Milan. C’è un problema serio. Alessio Alaimo di Tmw (a cui invio sempre il pezzo) questa mattina ha un volo all’alba e, quindi, mi ha chiesto se posso anticipare la consegna. Questo significa che non posso attendere le 23 per copiare notizie da Di Marzio e Pedullà e mi tocca improvvisare cose come “il Milan tiene calde le piste in uscita: Suso, Piatek e Paquetà cercano il loro incastro. Lo spagnolo è sempre vicino al Siviglia, ma l’accordo economico tra i club ancora non c’è, per gli altri due resta calda la pista Psg”. Cose a caso, insomma.
Molto più importante quello che succede in campo. Pioli ha finalmente trovato la quadra. Sì dirà “tutto merito di Ibra” e in gran parte è così, ma c’è di più. Il tecnico ha preso decisioni coraggiose, ha bocciato antichi titolari, ha accantonato le “figure di mezzo”, ha puntato su 11 titolari. Sembra facile, ma se così fosse saremmo tutti tecnici di serie A e, invece, al massimo scriviamo quattro boiate. Pioli è bravo, non si lagna, sa mettere ordine e oh, dovesse riuscire a conquistare un posto in Europa – opinione personale – meriterebbe la conferma. Sì, ok, nessuno è d’accordo, meglio Guardiola (eh, grazie al mazzo).

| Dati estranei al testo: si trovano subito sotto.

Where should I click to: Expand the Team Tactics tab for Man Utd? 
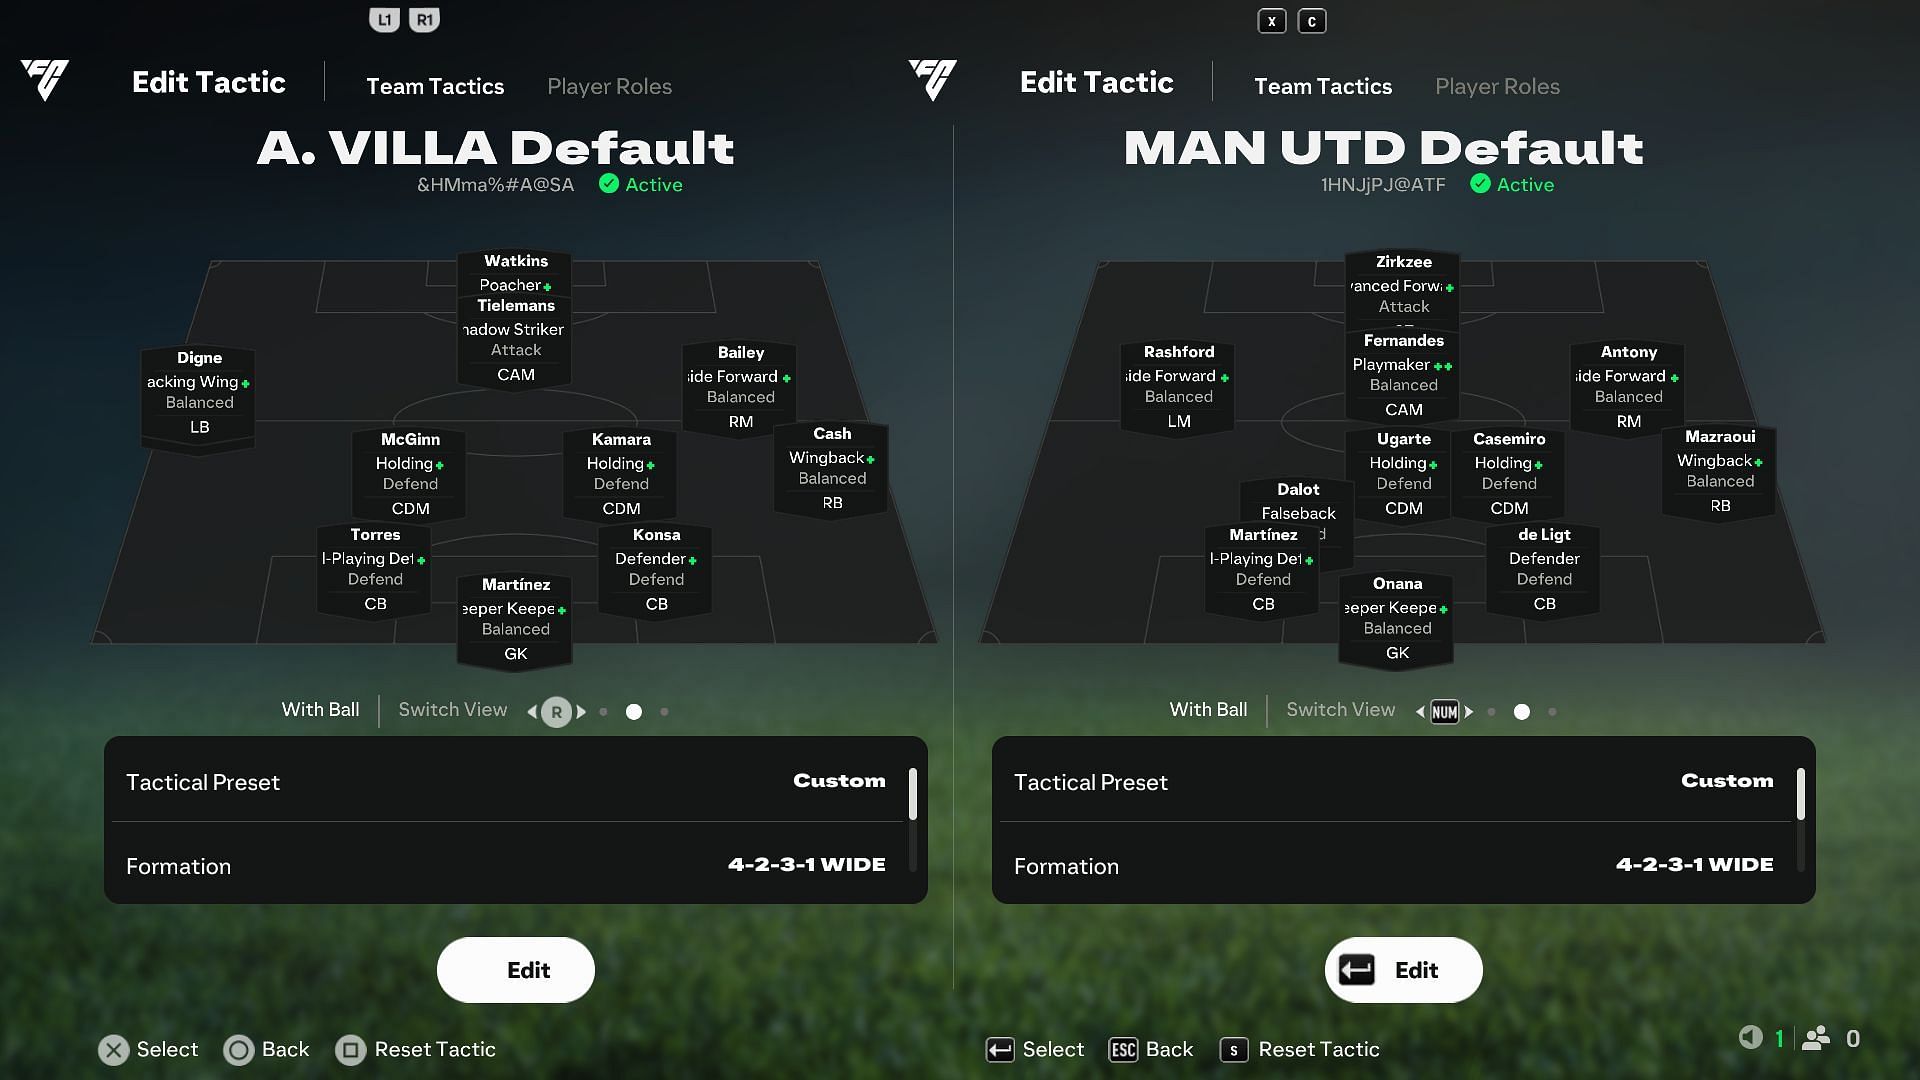1323,86
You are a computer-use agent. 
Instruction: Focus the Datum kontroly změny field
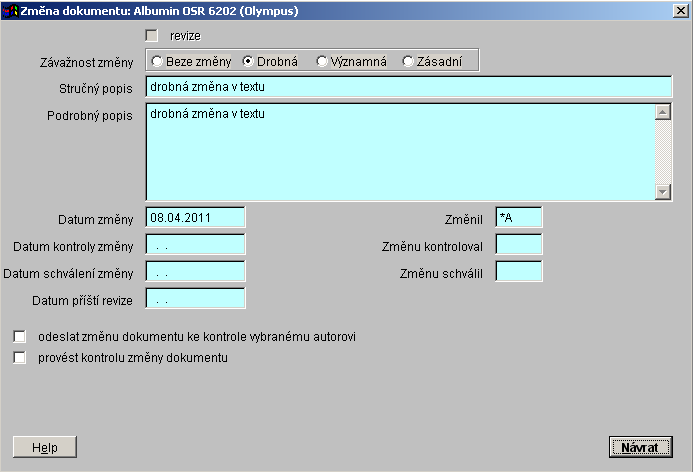[x=195, y=245]
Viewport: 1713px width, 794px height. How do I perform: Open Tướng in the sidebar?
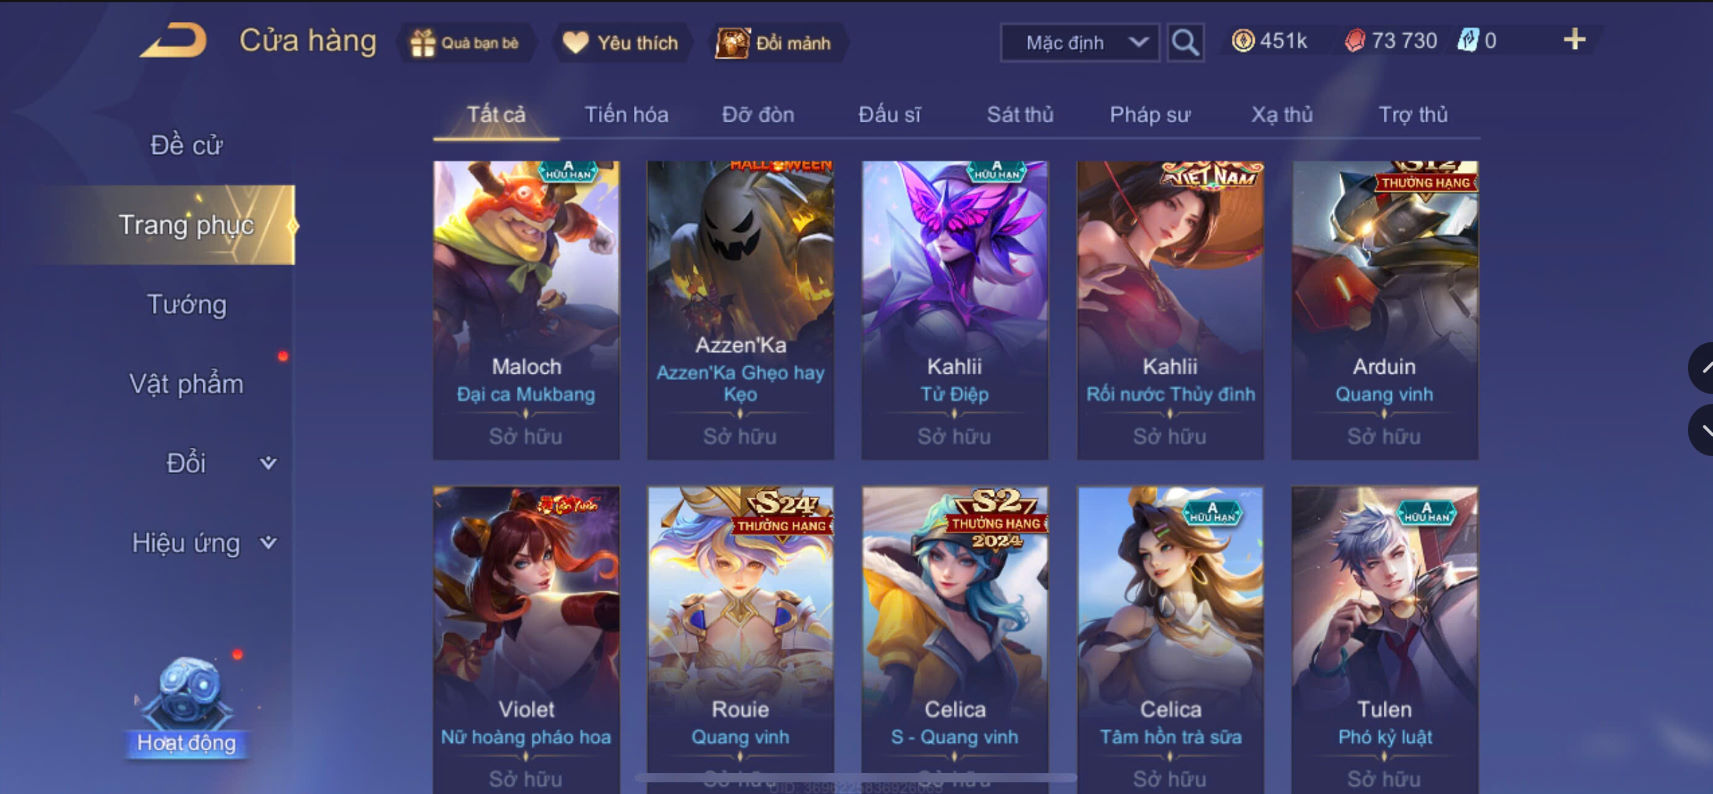coord(187,304)
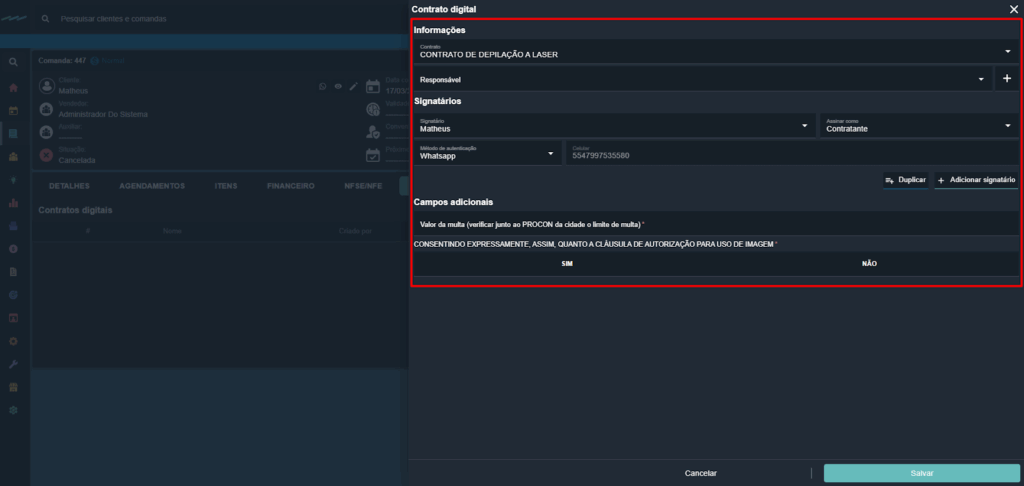Click the plus icon beside Responsável

click(x=1006, y=79)
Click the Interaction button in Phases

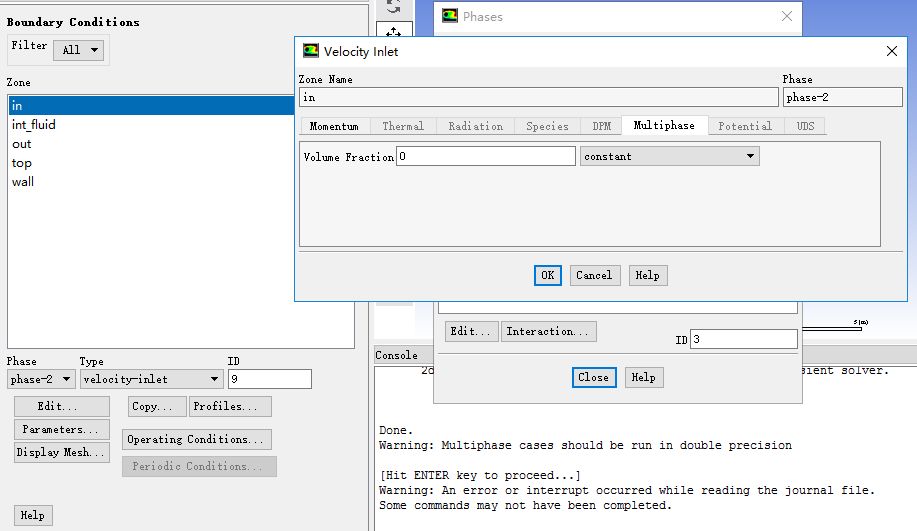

Altre cose? Nessuna, anzi no. Nella giornata dei rallentamenti in vetta non si può non ricordare quello che è successo sabato: una squadra ha distrutto la sua avversaria, ha impressionato per forza fisica, idee, fantasia applicata al campo. Si chiama Atalanta e se fosse un giocatore di basket ricorderebbe assai quel fenomeno che non c’è più.
Addio mercato, ci si vede settimana prossima da Sanremo (le mie canzoni predilette? Morgan e Bugo, Anastasio, Rancore e Diodato. Ma vincerà Urso. Oppure Elodie. Segnatevelo, tanto non ne prendo una dal 1983).